Tim Ewins Q&A

Tim Ewins is the author of We Are Animals, published by Lightening Books on 2 March 2020.

Tim kindly answered a few of my questions.

1. Tell us a little about We Are Animals.

I’ve been told We Are Animals is contemporary fiction and I’ve been told it’s comic fiction, so I’m not 100% sure what genre it is. It’s probably one of those though. It’s about a traveller in his mid sixties who meets a teenager on a beach in Goa. He begrudgingly tells the teenager his life story even though the teenager doesn’t want to hear it and then they both go to a silent disco. Many of the book’s characters are animals, and the animal characters sort of mirror the human characters.

2. What inspired the book?

The traveller in his mid-sixties was inspired by a traveller I met in Malaysia who was, well, he was in his mid-sixties. He’d visited the same beach each year and he spent the night complaining to me about how the beach had changed over time. When I suggested that he could visit a different beach next year, he sniffed at the idea. ‘There’s nowhere better than here,’ he told me. I liked that man and we spent a few nights after that chatting on a balcony. I hope that Jan, the main character in We Are Animals, is equally as grumpy, and equally as likeable.

3. Are you a plan, plan, plan writer or do you sit down and see where the words take you?

We Are Animals had a definite shape from the get-go, but the plot itself only happened as I wrote. I knew what would happen at the end, and I knew which countries they all needed to end up in, but I didn’t know how I was going to get them there. I accidentally wrote myself into Soviet Russia at one point and then spent months researching. Oddly, the animals were never planned. I realised by about chapter five that I kept writing side stories about different creatures and only then decided to make a thing of it.

4. Having been through the publishing process, is there anything about the process of creating a novel that surprised you?

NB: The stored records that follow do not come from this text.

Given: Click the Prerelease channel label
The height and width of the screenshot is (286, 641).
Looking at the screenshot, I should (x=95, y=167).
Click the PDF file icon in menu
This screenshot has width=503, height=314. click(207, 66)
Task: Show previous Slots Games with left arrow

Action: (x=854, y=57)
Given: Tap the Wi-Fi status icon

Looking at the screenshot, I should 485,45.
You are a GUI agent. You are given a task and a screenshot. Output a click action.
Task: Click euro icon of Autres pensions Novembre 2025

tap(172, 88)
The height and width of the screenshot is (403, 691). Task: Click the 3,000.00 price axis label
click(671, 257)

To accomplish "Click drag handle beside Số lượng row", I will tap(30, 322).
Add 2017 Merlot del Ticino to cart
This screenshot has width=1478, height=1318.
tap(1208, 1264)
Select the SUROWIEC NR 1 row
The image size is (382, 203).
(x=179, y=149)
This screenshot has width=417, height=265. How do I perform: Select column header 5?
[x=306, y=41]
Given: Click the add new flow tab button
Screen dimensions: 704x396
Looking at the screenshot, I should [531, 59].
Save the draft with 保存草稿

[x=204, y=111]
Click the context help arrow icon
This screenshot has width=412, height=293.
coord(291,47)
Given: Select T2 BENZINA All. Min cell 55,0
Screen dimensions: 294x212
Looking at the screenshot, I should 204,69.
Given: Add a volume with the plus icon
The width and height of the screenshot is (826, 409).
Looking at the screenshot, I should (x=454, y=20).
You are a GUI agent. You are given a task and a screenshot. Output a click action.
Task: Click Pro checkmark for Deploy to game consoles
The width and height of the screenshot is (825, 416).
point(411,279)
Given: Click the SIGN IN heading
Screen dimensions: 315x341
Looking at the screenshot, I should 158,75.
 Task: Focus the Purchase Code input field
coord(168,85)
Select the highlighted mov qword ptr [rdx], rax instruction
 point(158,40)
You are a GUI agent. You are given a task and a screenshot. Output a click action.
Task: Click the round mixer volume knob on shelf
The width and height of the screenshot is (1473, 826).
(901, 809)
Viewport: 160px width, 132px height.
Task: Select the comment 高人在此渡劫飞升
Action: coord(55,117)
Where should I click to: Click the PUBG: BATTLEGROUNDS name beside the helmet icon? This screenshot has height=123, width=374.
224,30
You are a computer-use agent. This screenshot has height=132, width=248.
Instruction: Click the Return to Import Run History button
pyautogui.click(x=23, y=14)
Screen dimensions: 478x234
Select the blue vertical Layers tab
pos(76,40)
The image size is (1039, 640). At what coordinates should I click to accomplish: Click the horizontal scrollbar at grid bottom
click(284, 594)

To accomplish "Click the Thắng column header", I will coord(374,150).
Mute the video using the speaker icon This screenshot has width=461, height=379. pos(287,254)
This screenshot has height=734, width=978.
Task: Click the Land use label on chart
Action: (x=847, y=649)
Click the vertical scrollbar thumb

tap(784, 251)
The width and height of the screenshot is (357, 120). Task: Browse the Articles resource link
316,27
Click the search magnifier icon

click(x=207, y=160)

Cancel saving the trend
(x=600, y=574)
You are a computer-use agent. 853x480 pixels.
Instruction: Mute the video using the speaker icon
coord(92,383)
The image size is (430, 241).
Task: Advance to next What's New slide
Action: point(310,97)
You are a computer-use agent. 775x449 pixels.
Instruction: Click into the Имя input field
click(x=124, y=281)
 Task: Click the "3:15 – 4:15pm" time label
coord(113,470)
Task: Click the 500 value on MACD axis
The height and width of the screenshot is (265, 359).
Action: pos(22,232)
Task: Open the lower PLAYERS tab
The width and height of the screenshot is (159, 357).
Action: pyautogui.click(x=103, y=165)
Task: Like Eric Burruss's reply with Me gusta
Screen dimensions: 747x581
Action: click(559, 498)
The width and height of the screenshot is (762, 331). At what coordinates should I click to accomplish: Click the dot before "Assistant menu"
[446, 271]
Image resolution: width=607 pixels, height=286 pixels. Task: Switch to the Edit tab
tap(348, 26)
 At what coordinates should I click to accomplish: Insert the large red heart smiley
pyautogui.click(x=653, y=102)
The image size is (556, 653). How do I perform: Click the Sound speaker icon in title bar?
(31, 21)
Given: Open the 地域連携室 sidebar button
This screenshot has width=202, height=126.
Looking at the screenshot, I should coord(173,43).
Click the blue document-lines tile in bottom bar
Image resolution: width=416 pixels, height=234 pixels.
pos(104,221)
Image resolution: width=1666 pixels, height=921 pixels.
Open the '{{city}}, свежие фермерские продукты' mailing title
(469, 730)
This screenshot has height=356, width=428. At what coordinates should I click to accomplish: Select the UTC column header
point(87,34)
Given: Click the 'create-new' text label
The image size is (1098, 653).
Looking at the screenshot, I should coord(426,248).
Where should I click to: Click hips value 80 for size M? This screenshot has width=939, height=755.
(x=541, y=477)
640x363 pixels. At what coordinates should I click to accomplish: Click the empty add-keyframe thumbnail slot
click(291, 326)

Before I found a publisher, I thought that the publishing world would be a terrifying place full of powerful people all wanting to destroy my work (I mean, let’s be honest, it’s a story for adults in which a cow learns to dance. They’d be well within their rights).. I don’t know why I thought that now. I think maybe there seems to be an invisible screen between publishers and the unpublished author. Now, having worked closely with my publisher and various other people through the different stages of the publishing process, I’m happy to say that I was wrong. Everyone I’ve worked with in the industry has been lovely, and everyone has a passion for books and a desire to get more out there. It’s a very likeable world.

5. What do you do when you aren’t writing? What do you do to relax and get away from it all?

I play trains and fire stations with my little boy. Sometimes we draw chalk towns on the floor and then push cars around them. To be honest, I tend to write to relax and get away from it all. It’s just my hobby. When I find I don’t have time to write (lockdown with a toddler and full time job, for example) I really miss it!

Oh, that and Love Island.

6. If you could only read one book for the rest of your life which book would it be?

That is a hard question! Can I keep Netflix? All of a sudden I wish I was religious. I’m trying to think of a really long book. I quite liked Shantaram and that took me ages to read, so maybe that? Can I keep audiobooks?

7. I like to end my Q&As with the same question so here we go. During all the Q&As and interviews you’ve done what question have you not been asked that you wish had been asked – and what’s the answer?

No one has ever asked me ‘Tim, if you weren’t the bestselling author of a hugely successful series, now transformed into several big screen blockbuster adaptations, what would you be?’

Now, I know that the answer to this is ‘I’d work in finance because once I temped in a wealth management office and then I never left,’ but, if ever there was a reason for someone to ask me this question, I’d look pensive for a while and watch the Caribbean sea outside the new fully glass wall which I’d have installed in this scenario. I’d sip on my Crystal champagne and dust my suede jacket. Then I’d stare straight into the camera and I’d say, ‘I’d be a contestant on Love Island.’

Love Island was always the dream to be honest.

About the Book

A cow looks out to sea, dreaming of a life that involves grass.

Jan is also looking out to sea. He’s in Goa, dreaming of the passport-thief who stole his heart (and his passport) forty-six years ago. Back then, fate kept bringing them together, but lately it seems to have given up.

Jan has not. In his long search he has accidentally held a whole town at imaginary gunpoint in Soviet Russia, stalked the proprietors of an international illegal lamp-trafficking scam and done his very best to avoid any kind of work involving the packing of fish. Now he thinks if he just waits, if he just does nothing at all, maybe fate will find it easier to reunite them.

His story spans fifty-four years, ten countries, two imperfect criminals (and one rather perfect one), twenty-two different animals and an annoying teenager who just…




But maybe an annoying teenager is exactly what Jan needs to help him find the missing thief?

Featuring a menagerie of creatures, each with its own story to tell, We Are Animals is a quirky, heart-warming tale of lost love, unlikely friendships and the certainty of fate (or lack thereof).

For the first time in her life the cow noticed the sun setting, and it was glorious.